SET TASK 1
Translate this sentence from the sermon on Mark 6:14-29 into Spanish: "Herod is a little player on a big stage, grasping for power, titillated by entertainments and distractions."
SET TASK 2
Continue the sermon on Mark 6:14-29 from the point where it stops.

ARTICLE
──────────

Mark 6:14-29
Rev. Lisa M. Day
Swarthmore Presbyterian Church
July 12, 2009
Let us begin by remembering where we are in the lectionary journey with Mark. Last week, Jesus sent the disciples out two by two on their first missionary journeys. They traveled with only a staff from town to town, bringing healing, casting out demons and anointing many with oil for healing. We turn to the next paragraph expecting to hear a report of their doings, to hear about their “well done good and faithful servants” reunion with Jesus – be instead, we get this flashback.
Listen with me for God’s word to us this morning:
Mark 6:14-29
Meanwhile, back at the palace … So, my friends, where is the gospel in this text? The good news? Let’s look together, shall we? At first blush, it seems we’ll be looking hard. Not a lot of gospel, but there sure is a lot of drama! This story has intrigued artists down through the ages – aside from the passion, it is one of the most depicted events in the New Testament, from lurid paintings, lush Hollywood movie scenes, and bloody operas. Sex and power, palace intrigue, tabloid tales; sounds too familiar, doesn’t it?
But Mark seems not to tell the story very well. He destroys all this drama by giving it away in Herod’s first line – “John, whom I beheaded….”
Lots of drama, but where is the good news? Let’s look at the characters. They don’t seem as unfamiliar as we might hope they would.
Herod — For a Biblical character, he feels pretty modern. It is a rare thing when the Bible gives us insight into the psychological depths or emotions of a person. Here, Mark gives us a portrait of a man with complex mixed motivations. Herod is a little player on a big stage, grasping for power, titillated by entertainments and distractions. Marriage to his brother’s wife – we don’t know whether it was motivated by politics, power, love or passion. We don’t know, but we do know that according to Biblical mores, it was wrong and a chief sermon topic for John.
Although Herod seems to be the one with the power, he has little. He is manipulated, subject to his own desires, to the intrigues of others. He saves John for a time, his own captive prophet, like the sore tooth you can’t avoid poking. He is not numb to John’s entreaties, not above toying with the idea of change, flirting with repentance, wondering what a new life might look like – until the decision really matters. Then, he is carried along by the currents of his present life – by trying to save face and maintain power.
Lots of drama, no good news. What about Herodias and her daughter?
Herodias – not introduced as Herod’s wife – but his brother Philip’s wife, because Herod had married her.” Whether married for passion or power – it seems now she has little of either. This prophet is constantly needling Herod – who is strangely fascinated with him. If her marriage to this man of power is her only security, she must do whatever she can to protect it. Just nursing a grudge, willing to use anyone to get even. Biding her time.

──────────

DATASET ENTRIES

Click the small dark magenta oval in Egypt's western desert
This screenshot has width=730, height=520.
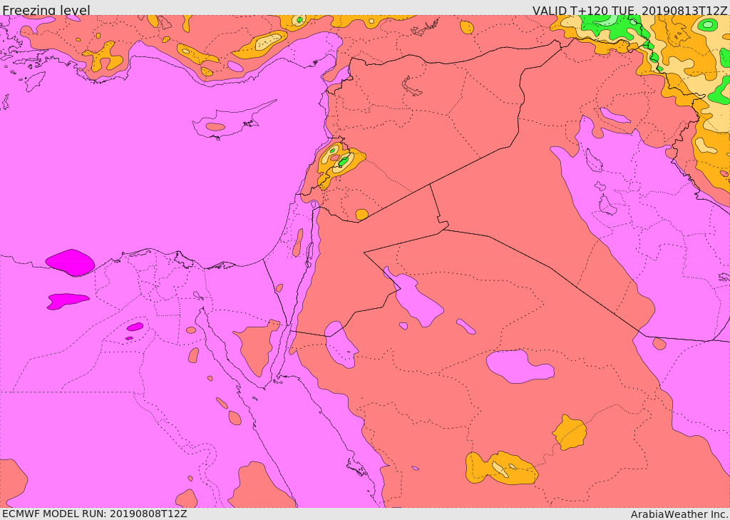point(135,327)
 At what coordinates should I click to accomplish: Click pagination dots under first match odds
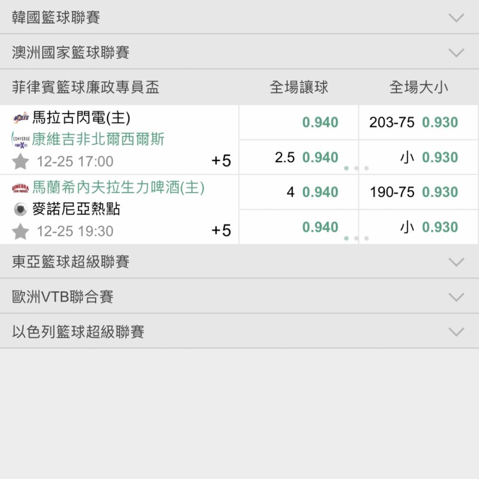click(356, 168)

──────────

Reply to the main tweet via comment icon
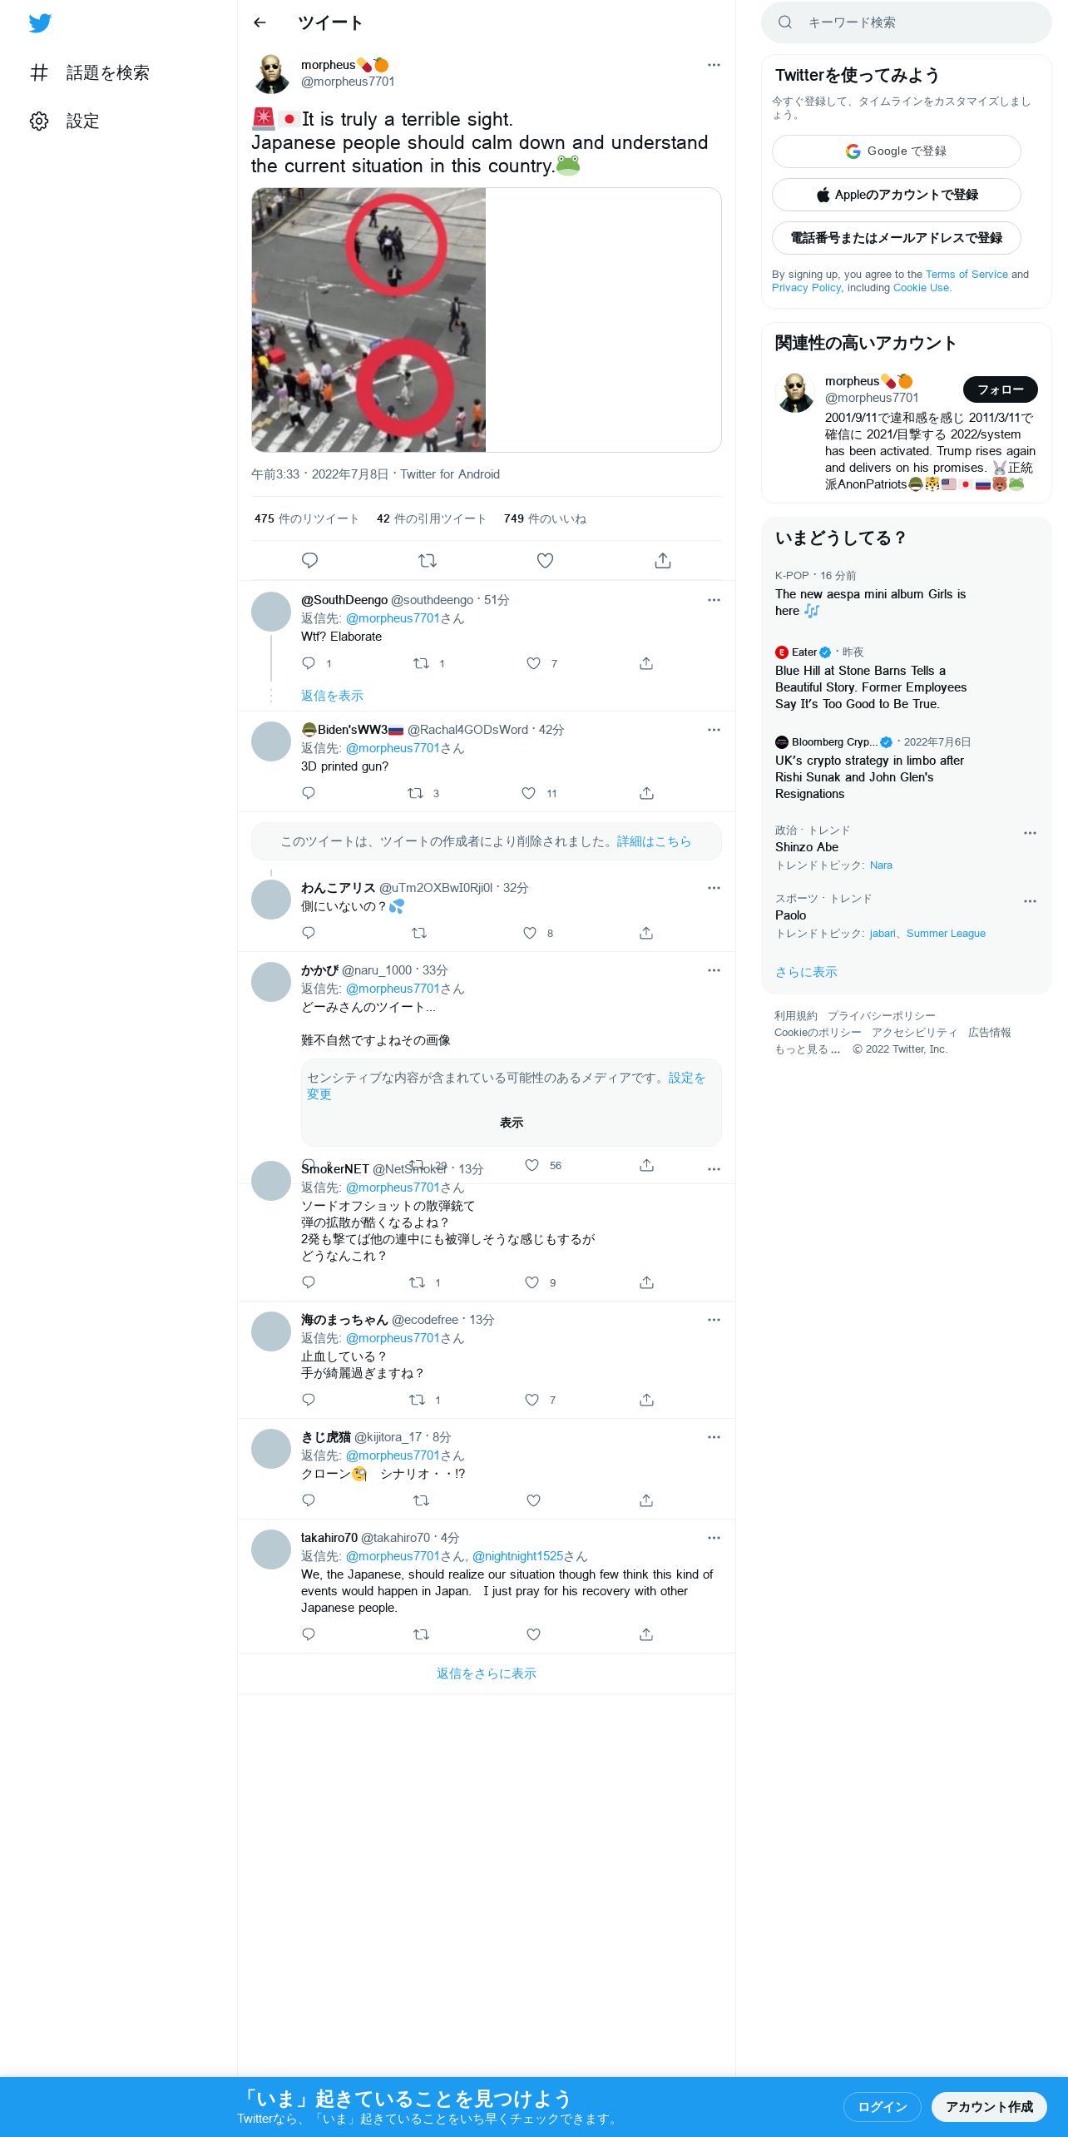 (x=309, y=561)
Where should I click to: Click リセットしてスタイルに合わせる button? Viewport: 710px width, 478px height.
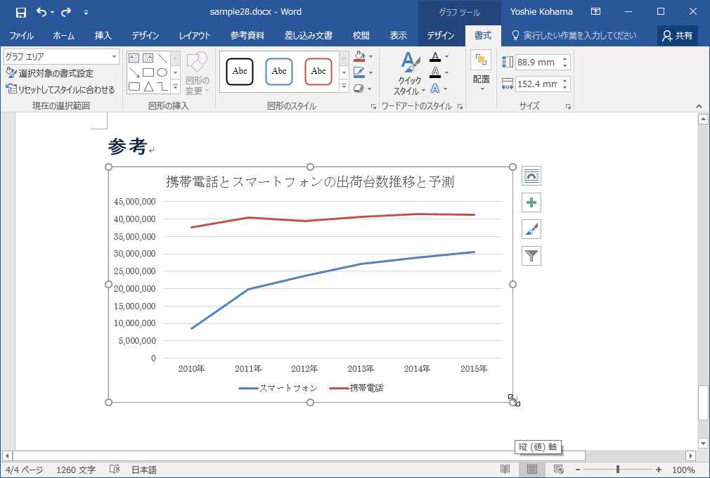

──────────

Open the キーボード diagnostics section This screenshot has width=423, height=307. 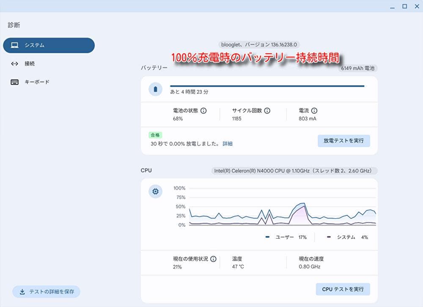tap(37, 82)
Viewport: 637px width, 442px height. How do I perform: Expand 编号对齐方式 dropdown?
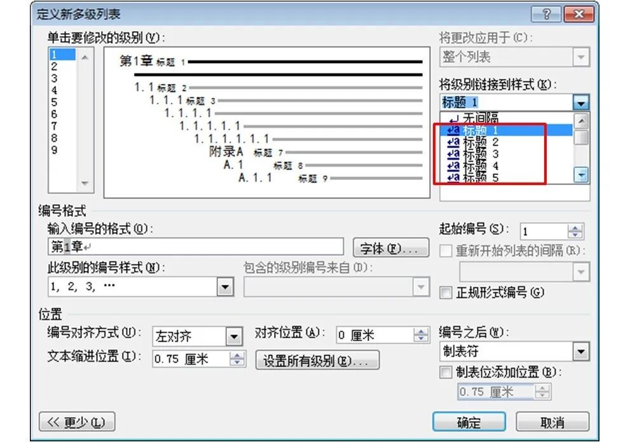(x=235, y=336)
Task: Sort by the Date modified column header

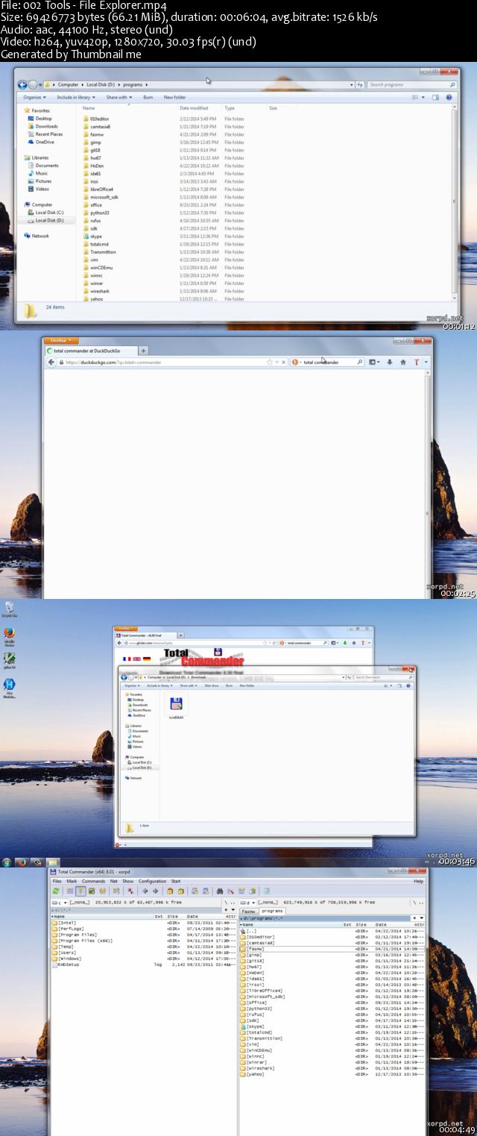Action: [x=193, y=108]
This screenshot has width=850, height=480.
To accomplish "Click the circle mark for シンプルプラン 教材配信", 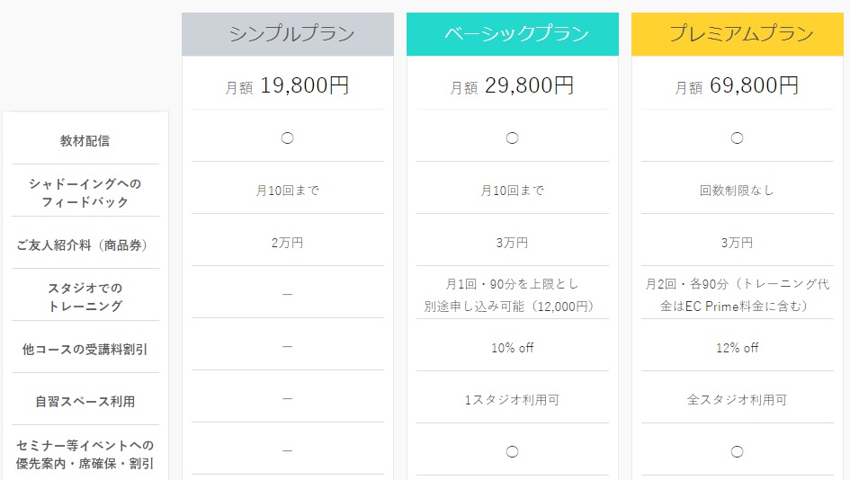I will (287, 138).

──────────

RIGHT ANSWER 1
Herodes es un actor secundario en un gran escenario, ávido de poder, seducido por diversiones y distracciones.

RIGHT ANSWER 2
Herodias the daughter, in other places called Salome, has no power which is her own. There is sexual power and desirability, but it is not hers to control. Her body becomes a tool for others to use. Her power is co-opted, her innocence corrupted.
Or the crowd? Is there good news there? They sure do like a good party, like a good show. They enjoy the spectacle and the gossip. But then they just sit aside, or even delight a little, and then say nothing when sacrifices are demanded.
Lots of drama, still no good news. What if we looked at the “good guys” in Mark’s story?
John -- Called to speak the truth to power, to call for repentance, to help those in power to count the costs – whatever the cost to him. He has such a clear vision of his call, but he knows too well the price that prophets like him have paid in the past. And what of John’s disciples? They find themselves half way through a shared journey – and then they are alone. Burying him, and their hopes and dreams, in a dark tomb.
The drama continues today, in our headlines and our homes. Is the drama not so much about this old, old story, but the fact that we can still find our leaders in it today? Or that we can find ourselves? Are you here in this story?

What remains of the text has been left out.